DOBSON — Student response to Surry Community College’s Luthier class has been gratifying for at least one official there.
“One student we have in the class comes in from West Virginia and we have another (Nick Lampo) who plays cello in the Charlotte Symphony and drives in from Charlotte,” said Terri Cockerham, director, Occupational Extension Programs. She said the class has a dozen students participating and is held in Mount Airy in the Center for Public Safety’s woodworking shop.
Cokerham said while the passion in participation from students came as a bit of a surprise some other issues, such as the cost of Luthier tools, were not.
“The tools were pricey for this. It was an expensive start up,” Cockerham said. “We received so much interest in the course we received $10,000 for tools with a donation from a student which was matched by his employer. The first night I went to look in on the class it had been going on for two weeks. I couldn’t believe the enthusiasm I saw. They were so excited about what they were doing. They have a passion for music and the instruments.”
Cokerham said instructor Joe Thrift recently attended a luthier’s event which was out of the area and participants asked him about the course.
“Joe is loving this,” said Cockerham. “Typically he teaches one student in his shop and he is really loving teaching more than one student. The first night he got there early to set up for the class and a lot of them were already there and they just followed him around while he was setting everything up. I think it overwhelmed him just a bit.”

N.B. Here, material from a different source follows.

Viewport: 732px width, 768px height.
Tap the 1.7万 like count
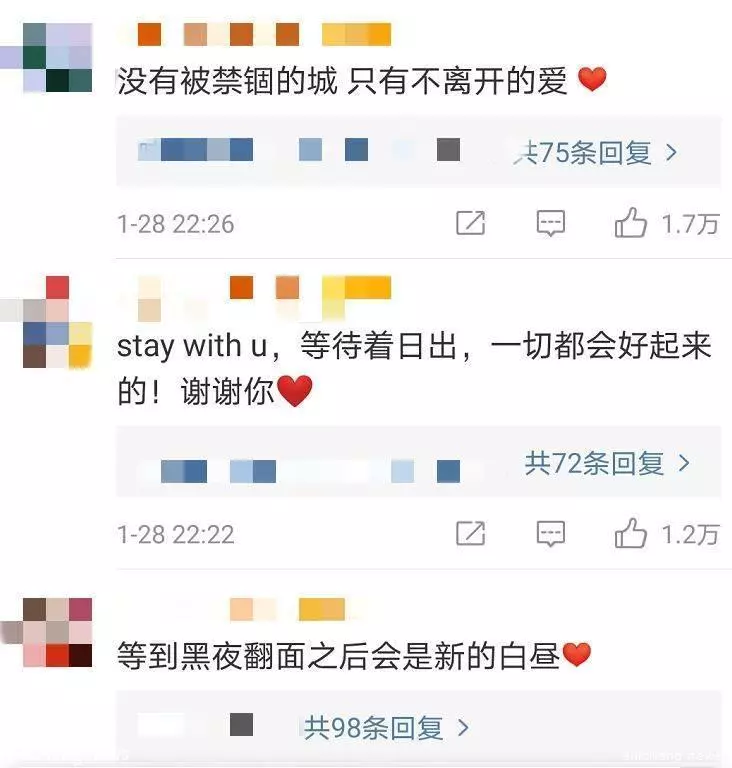(690, 224)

She said she has also enjoyed being a part of an extension class which is unique and said she is proud to be a part of a program which offers students such an opportunity to learn the craft at the tuition price of $183 for a class that typically runs from 9-10 weeks.
“I feel occupational extensions outreach is being met with this,” said Cockerham. “Really this course falls into the category of heritage arts. We are already thinking about continuing it. We look to start another class after this one finishes up.” She said Thrift’s busy travel schedule will probably keep him from expanding the program. Cockerham speculated the school may even look toward setting up another program where students learn to make a banjo or dulcimer, which would tie in with the areas Old Time music background.
Thrift also helped students locate a supplier of wood for the instruments they are making to add another personal dimension to the process they are learning. Cockerham said she also learned the students formed an impromptu jam session before one class when they realized they had their instruments with them.
“The most striking thing from this diverse group of students, my biggest surprise was their enthusiasm and the passion,” said Cockerham. “That has been the best part from the very beginning, event though being unique is also good.” She said Thrift’s being well known in the field has also helped the program.
“I love it (teaching the larger class),” said Thrift. “It’s intense but I love seeing what people think I say and turn around and try doing it. They’re some clever people in this class and they often come up with something I never thought of with a technique. I’m seeing other aspects of it.”
He said he has also been impressed by his student’s ability to take his instruction to another level no matter the skill set they brought into class with them.
“I don’t sit still with this class. I am on the go all the time (in the classroom),” Thrift said. “I’m listening I’m giving advice and I just like to let them go and see how they tweak what they are doing. It’s exciting. I’m impresses with the level everyone seems to work at do matter their different woodworking experience. I like the process of seeing them achieve it. Our varnish experiment is next.”